BBC löscht Monkhouse-Folge wegen eines umstrittenen Witzes – Zensur-Debatte entbrennt
Mila MüllerBBC löscht Monkhouse-Folge wegen eines umstrittenen Witzes – Zensur-Debatte entbrennt
Eine Folge der Sendung "Die Reparaturwerkstatt" mit den handschriftlichen Witzesammlungen des Komikers Bob Monkhouse wurde nachträglich aus dem Programm genommen. Der Grund war eine Beschwerde eines Mitarbeiters der Produktionsfirma, der einen der Witze als anstößig empfand. Sowohl die BBC als auch das Produktionsunternehmen Ricochet unterstützten diese Entscheidung und verwiesen auf die Rücksichtnahme auf die Zuschauer.

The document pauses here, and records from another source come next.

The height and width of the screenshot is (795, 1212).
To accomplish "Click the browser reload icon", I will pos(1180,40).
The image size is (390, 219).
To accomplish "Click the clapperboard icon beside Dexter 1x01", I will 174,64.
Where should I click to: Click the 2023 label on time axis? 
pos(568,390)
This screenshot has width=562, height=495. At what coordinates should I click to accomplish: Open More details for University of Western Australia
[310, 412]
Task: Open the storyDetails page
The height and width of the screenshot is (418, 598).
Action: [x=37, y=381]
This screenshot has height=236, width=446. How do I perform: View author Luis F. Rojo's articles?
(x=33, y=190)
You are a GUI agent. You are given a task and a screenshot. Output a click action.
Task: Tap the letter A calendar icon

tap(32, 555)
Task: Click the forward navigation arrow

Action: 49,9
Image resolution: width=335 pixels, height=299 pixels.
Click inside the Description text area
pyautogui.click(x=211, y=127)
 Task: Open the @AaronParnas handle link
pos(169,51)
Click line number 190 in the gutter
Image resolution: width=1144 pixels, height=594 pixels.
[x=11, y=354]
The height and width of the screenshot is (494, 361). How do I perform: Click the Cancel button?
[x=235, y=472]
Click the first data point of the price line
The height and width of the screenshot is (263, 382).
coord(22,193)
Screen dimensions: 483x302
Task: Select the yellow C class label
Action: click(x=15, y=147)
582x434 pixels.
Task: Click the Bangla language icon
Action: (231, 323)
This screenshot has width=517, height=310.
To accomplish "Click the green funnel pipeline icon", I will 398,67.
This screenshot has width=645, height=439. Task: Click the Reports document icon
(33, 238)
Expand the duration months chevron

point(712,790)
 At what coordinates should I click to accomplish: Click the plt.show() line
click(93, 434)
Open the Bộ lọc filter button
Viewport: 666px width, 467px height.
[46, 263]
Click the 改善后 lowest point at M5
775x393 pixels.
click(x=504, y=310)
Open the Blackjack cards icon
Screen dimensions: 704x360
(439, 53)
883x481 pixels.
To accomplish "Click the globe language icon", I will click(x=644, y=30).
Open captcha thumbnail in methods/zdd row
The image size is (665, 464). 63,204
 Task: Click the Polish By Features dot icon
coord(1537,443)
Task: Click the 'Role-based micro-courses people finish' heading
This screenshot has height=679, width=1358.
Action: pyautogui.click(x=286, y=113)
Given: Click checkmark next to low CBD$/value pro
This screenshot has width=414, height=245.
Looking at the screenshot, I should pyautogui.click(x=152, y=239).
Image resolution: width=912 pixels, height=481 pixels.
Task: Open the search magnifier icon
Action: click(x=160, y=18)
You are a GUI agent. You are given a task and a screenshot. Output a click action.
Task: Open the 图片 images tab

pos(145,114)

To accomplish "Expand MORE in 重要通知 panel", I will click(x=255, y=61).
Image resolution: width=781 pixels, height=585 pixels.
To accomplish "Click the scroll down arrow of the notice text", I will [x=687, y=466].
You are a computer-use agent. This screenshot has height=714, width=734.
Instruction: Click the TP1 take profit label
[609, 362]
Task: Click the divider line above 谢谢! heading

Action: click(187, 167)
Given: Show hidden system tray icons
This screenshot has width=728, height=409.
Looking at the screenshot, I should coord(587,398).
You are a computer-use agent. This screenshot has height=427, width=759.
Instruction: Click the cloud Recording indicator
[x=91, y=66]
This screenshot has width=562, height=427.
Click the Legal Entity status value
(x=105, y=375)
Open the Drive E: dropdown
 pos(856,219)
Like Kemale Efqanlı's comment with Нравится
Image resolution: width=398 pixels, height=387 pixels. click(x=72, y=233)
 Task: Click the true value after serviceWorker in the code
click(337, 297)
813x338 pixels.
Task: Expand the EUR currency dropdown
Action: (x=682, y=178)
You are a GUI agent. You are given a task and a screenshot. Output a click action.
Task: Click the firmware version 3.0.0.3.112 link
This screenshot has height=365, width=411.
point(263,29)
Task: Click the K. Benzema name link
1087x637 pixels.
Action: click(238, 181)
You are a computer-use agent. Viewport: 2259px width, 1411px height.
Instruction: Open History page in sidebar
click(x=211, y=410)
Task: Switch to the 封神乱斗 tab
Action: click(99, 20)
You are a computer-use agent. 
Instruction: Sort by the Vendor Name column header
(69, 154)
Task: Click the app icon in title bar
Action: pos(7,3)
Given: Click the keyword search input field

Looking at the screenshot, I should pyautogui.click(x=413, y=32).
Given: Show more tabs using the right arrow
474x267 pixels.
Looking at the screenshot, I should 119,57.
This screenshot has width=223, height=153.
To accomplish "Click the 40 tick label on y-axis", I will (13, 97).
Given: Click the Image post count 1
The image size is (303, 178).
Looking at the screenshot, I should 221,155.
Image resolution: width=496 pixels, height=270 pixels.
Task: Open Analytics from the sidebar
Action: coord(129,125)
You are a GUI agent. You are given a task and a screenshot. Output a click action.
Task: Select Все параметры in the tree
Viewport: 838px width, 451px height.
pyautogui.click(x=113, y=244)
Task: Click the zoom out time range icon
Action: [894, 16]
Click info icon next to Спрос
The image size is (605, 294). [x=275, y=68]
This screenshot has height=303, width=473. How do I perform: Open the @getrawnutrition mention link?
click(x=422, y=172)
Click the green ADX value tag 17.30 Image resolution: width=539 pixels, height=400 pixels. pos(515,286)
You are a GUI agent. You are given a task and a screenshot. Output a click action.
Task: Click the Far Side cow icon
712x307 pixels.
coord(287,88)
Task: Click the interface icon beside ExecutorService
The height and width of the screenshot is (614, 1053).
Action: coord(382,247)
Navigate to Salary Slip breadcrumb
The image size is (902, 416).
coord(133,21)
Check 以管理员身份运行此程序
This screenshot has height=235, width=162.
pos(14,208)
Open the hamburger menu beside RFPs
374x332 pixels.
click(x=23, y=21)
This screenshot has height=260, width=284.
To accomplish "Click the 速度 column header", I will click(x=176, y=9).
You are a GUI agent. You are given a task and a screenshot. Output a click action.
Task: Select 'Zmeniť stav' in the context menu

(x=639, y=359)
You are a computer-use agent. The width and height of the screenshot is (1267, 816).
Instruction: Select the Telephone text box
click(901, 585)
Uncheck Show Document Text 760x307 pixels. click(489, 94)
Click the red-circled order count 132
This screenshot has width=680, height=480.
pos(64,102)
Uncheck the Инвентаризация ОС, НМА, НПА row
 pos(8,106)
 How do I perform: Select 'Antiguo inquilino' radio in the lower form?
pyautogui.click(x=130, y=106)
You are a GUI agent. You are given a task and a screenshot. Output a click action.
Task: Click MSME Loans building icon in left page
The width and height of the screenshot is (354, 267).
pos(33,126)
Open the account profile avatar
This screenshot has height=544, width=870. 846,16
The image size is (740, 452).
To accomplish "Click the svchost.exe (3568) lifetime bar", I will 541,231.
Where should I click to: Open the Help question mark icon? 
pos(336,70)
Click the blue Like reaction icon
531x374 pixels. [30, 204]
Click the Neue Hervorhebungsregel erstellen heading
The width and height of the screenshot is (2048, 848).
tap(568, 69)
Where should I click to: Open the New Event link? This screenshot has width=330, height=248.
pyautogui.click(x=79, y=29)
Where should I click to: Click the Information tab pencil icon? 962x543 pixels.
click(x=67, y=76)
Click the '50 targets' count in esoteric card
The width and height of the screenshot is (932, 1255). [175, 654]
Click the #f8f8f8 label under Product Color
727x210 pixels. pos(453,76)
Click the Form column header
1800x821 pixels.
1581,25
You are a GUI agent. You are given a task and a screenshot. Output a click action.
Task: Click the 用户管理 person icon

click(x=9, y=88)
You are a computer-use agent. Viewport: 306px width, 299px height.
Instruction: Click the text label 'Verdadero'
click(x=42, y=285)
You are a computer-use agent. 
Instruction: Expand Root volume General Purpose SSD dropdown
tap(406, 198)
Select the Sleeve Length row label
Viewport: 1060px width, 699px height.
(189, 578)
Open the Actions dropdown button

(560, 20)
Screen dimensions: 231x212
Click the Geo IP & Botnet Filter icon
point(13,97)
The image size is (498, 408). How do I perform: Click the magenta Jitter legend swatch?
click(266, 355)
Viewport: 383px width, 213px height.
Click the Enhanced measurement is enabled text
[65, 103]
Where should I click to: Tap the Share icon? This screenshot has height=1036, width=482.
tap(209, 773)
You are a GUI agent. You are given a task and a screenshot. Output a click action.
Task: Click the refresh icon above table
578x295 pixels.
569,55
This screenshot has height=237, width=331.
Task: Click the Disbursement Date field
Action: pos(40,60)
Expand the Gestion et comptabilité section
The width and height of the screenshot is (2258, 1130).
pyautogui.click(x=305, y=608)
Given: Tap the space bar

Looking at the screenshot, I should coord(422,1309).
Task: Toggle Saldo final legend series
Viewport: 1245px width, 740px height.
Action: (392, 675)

Die Reaktionen darauf fielen scharf aus: Medien und Vertreter der Comedy-Szene kritisierten den Schritt als überzogene Zensur.
Der gestrichene Abschnitt drehte sich um die Restaurierung von Monkhouses Witzesammlungen, die Tausende handschriftlicher Scherze, Karikaturen und Skizzen aus den 1960er-Jahren enthalten. Der Komiker trug die Bücher berühmt-berüchtigt stets bei sich, ergänzte sie spontan um neues Material und bewahrte sie in einem Koffer auf, den er scherzhaft die Silberkugel nannte – ein Verweis auf ihren unschätzbaren Wert.
Nach Monkhouses Tod verwahrte sein langjähriger Autorpartner Colin Edmonds die Bücher unter seinem Schreibtisch. Zwei Bände waren 1995 verschwunden, woraufhin Monkhouse eine Belohnung für ihre Rückgabe aussetzte. Jahrzehnte später sorgte ihr Auftritt in "Die Reparaturwerkstatt" für Aufsehen, als ein Produktionsmitarbeiter einen Witz als sexistisch beanstandete.
Ricochet rechtfertigte die Entscheidung mit dem Hinweis, dass die Auswahl der vorgestellten Objekte stets von mehreren Faktoren abhänge. Doch die Reaktionen britischer Medien und Comedy-Experten fielen mehrheitlich vernichtend aus. Schlagzeilen wie "BBC streicht Monkhouse-Folge im 'Woke'-Eifer" erschienen am 10. März 2026 in The Telegraph und Daily Mail. Komiker wie Jimmy Carr und Al Murray verurteilten den Schritt in Interviews bei GB News und TalkTV als "absurd" und einen "Verlust für das komödiantische Erbe" – zwei Tage nach dem ersten Aufschrei der Empörung am 8. März 2026.
Die Folge bleibt vorerst gesperrt, sodass Fans die restaurierten Witzesammlungen nicht zu sehen bekommen. Die öffentliche Kritik konzentriert sich auf das, was viele als übertriebene Reaktion auf ein historisches Dokument wahrnehmen. Die Debatte kreist nun um die Frage, wie Sender die Gratwanderung zwischen Sensibilität und der Bewahrung kulturellen Erbes meistern sollen.